Exercise brief
Copy out each line below in which the string "agent" appears.

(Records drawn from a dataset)
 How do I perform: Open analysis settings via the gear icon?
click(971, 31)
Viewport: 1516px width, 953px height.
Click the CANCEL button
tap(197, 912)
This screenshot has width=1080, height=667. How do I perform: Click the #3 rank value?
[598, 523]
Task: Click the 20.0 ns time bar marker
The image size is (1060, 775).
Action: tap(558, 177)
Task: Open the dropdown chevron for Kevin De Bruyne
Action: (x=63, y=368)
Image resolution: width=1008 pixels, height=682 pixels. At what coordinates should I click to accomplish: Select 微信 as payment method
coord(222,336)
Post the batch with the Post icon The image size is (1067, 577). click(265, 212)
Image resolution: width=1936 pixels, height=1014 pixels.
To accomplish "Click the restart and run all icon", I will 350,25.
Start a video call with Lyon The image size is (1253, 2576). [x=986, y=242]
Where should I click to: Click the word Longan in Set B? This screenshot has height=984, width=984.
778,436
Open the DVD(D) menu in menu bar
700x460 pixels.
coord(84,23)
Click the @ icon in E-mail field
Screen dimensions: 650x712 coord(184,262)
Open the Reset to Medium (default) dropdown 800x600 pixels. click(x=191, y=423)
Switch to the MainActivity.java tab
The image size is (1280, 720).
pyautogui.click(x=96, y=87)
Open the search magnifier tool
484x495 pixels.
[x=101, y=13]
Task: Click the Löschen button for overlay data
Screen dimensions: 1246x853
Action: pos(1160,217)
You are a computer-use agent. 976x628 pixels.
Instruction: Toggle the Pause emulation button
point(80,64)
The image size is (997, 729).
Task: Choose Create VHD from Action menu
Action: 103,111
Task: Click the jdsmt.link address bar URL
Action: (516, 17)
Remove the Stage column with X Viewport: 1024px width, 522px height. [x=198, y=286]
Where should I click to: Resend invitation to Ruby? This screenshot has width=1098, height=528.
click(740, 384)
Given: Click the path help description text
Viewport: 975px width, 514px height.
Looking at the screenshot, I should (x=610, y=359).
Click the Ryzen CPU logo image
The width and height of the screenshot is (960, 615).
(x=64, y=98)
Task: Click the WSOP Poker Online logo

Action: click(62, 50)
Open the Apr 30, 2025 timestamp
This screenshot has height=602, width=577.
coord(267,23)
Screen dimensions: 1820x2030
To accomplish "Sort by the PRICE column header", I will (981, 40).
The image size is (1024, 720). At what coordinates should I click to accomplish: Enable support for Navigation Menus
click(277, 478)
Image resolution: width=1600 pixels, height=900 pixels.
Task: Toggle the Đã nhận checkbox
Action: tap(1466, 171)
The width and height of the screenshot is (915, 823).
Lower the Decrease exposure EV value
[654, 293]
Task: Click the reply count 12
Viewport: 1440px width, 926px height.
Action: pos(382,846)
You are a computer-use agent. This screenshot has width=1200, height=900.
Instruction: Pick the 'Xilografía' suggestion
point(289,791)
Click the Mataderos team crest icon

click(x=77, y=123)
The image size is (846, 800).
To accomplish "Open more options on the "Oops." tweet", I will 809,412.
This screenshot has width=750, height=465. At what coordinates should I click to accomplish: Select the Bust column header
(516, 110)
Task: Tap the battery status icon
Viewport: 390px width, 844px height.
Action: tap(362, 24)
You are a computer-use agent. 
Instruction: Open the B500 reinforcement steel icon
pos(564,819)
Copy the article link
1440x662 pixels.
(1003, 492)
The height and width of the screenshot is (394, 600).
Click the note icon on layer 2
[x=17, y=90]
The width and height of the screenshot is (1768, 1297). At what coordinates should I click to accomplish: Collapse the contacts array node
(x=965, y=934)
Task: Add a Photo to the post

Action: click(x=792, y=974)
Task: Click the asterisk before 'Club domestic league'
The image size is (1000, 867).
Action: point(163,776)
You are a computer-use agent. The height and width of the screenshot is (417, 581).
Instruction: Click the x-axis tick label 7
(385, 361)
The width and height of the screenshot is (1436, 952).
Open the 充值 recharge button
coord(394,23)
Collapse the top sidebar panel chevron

Exercise response
You are a computer-use agent. 976x628 pixels.
You are a computer-use agent. This screenshot has width=1200, height=900.
You are a computer-use agent. 
You are a computer-use agent. The height and width of the screenshot is (417, 581).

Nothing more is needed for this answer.